Despite these complications, vaccinating workers at hospitals, which offer centralized distribution, ultracold technology to store the Pfizer-BioNTech vaccine and long experience managing efforts like influenza vaccination clinics, could be the smoothest portion of the initial effort.

More complicated will be reaching high-risk first responders, who will need to schedule and travel to hospital locations and also residents and workers in nursing homes.


Of Washington’s initial doses of Pfizer vaccine, some have been directed to Consonus, a pharmacy working with long-term care facilities.

Most of the state’s approximately 4,000 long-term care facilities are expected to begin receiving vaccines after Dec. 28 under a federal partnership with CVS and Walgreens.
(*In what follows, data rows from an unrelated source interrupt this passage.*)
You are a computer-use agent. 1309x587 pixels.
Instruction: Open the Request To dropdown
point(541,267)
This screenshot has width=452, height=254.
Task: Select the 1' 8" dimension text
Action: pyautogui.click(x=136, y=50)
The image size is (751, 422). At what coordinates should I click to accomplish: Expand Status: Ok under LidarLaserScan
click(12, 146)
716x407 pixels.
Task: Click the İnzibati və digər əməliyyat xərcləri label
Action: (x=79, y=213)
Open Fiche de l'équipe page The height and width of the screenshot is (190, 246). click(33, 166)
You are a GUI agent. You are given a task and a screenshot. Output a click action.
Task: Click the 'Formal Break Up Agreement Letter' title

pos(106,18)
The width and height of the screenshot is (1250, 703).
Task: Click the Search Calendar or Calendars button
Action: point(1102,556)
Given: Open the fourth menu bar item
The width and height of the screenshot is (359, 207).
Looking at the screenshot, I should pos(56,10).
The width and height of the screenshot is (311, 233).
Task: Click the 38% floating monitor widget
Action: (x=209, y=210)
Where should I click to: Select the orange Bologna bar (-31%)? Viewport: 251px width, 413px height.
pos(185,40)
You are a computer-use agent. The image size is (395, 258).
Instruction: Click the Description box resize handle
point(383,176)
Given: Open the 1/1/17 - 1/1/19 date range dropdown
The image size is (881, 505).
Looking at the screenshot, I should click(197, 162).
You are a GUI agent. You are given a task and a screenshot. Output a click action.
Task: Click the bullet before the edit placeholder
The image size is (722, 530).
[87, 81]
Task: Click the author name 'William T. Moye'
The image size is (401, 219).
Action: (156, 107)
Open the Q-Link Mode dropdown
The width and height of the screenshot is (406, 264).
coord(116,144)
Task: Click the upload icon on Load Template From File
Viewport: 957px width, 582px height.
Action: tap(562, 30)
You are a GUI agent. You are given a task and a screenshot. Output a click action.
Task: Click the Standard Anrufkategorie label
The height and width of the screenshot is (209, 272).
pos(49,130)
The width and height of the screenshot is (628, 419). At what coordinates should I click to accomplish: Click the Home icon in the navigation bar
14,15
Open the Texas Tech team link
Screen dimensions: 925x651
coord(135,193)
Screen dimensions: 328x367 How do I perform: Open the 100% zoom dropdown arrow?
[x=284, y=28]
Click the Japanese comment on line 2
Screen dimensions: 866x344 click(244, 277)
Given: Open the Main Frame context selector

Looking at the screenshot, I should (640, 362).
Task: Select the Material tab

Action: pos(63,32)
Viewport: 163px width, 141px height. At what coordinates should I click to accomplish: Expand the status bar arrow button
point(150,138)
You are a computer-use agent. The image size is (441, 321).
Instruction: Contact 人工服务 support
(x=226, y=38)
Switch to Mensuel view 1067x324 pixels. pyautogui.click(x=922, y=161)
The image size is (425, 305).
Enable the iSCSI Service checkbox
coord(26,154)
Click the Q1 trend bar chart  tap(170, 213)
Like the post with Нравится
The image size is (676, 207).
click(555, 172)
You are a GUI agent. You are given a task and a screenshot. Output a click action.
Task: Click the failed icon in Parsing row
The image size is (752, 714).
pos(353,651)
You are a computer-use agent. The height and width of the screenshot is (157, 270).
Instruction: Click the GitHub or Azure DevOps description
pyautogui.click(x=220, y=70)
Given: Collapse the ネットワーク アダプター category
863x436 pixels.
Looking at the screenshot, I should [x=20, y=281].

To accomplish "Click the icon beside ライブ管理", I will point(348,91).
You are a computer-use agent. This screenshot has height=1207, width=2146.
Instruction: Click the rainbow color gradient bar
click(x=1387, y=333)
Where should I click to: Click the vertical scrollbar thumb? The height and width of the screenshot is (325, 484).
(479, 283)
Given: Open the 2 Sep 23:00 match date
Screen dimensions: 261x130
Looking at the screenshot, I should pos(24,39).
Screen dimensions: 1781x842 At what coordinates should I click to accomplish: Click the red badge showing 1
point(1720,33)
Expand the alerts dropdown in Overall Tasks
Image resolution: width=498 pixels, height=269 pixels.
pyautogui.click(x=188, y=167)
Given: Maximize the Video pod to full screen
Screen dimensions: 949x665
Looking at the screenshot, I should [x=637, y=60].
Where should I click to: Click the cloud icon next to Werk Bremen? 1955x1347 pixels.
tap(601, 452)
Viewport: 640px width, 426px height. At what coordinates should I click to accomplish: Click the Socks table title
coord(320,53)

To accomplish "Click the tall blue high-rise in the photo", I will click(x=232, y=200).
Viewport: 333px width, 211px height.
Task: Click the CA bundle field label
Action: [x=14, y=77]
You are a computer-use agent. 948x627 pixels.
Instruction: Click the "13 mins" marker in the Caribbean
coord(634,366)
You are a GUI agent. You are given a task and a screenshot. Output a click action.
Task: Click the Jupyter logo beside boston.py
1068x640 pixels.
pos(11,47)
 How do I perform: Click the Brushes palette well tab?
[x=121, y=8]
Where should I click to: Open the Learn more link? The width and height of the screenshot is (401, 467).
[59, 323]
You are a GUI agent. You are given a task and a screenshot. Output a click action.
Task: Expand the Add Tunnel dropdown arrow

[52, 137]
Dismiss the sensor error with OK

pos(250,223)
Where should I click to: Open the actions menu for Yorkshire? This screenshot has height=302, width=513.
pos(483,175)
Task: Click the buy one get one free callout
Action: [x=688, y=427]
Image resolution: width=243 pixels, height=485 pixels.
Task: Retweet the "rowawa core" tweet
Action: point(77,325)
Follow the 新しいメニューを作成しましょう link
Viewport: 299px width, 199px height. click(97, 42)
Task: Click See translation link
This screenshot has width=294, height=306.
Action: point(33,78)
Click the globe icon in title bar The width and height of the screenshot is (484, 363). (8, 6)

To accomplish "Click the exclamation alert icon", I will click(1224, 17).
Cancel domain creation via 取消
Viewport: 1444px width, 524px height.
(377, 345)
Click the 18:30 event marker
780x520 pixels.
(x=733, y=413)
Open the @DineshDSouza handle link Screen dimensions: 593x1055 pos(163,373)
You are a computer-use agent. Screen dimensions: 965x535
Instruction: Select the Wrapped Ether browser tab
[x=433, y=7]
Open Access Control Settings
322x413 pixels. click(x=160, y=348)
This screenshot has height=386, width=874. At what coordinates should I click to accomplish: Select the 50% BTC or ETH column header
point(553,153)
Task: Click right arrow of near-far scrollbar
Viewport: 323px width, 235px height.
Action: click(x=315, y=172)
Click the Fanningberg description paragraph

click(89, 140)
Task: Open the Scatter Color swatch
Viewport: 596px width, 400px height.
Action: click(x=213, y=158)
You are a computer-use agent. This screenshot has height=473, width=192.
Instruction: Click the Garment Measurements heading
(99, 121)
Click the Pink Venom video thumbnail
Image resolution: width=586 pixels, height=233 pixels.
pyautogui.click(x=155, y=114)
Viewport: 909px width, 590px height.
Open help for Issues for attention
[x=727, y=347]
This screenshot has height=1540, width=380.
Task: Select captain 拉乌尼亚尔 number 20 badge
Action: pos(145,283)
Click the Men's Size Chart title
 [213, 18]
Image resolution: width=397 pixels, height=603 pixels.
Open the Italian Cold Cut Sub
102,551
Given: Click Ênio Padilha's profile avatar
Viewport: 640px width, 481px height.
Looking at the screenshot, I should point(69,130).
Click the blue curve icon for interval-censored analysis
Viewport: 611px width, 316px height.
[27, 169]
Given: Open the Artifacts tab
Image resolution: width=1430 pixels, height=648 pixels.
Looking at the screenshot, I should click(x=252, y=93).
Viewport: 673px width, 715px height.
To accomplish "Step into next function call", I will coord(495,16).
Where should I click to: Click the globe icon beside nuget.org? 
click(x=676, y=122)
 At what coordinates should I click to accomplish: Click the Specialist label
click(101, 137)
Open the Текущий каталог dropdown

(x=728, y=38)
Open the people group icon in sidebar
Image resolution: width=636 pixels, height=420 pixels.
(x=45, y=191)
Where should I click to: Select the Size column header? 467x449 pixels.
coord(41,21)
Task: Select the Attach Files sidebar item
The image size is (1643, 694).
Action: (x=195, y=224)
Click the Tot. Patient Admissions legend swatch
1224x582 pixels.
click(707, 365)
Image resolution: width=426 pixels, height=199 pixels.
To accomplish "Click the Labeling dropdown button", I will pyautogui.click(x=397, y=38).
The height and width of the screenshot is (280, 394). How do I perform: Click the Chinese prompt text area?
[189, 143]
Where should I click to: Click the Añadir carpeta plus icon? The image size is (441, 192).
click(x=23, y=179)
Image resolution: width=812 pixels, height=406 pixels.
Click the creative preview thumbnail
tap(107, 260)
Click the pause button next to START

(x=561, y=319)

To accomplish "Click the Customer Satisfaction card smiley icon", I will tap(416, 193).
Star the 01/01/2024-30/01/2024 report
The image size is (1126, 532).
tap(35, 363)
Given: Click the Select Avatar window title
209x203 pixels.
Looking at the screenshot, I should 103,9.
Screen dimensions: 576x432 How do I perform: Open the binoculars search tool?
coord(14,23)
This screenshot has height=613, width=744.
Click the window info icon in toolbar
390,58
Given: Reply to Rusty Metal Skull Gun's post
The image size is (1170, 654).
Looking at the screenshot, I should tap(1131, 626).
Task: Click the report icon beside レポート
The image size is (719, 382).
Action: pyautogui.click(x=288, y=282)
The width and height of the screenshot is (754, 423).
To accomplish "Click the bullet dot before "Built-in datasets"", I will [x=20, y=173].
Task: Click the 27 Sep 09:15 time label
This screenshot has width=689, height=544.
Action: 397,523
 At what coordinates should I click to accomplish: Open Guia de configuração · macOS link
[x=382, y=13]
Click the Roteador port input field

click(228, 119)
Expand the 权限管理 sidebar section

The state hopes to administer first doses to workers and residents in long-term care facilities by January’s end, according to Roberts, of the DOH.

Vaccines could be available more broadly in the spring and summer, and state officials are working out who should receive priority, based on clinical trial data and guidance from independent advisers to the federal Centers for Disease Control and Prevention.

Jules Mack, a clinical specialist in respiratory care at Harborview Medical Center, who was vaccinated Tuesday, said it was “monumental” for family members across the country to see her receive the vaccine. Mack said family members, including her son, have expressed reservations.

“I’m going to stand up, as a woman of color, to share: This is safe,” Mack said just before she was inoculated. Her son texted to say he was proud of her, Mack said.

“By him seeing and knowing I’m here and that I’m making that step to keep myself safe and my family at home, he’s looking at it differently,” Mack said, adding that she hoped to persuade people of color to do research on the vaccine if they had concerns.

After health care workers and long-term-care residents, the next waves of vaccination are likely to include some essential workers, seniors and people with significant health issues that place them at risk of severe illness from the coronavirus.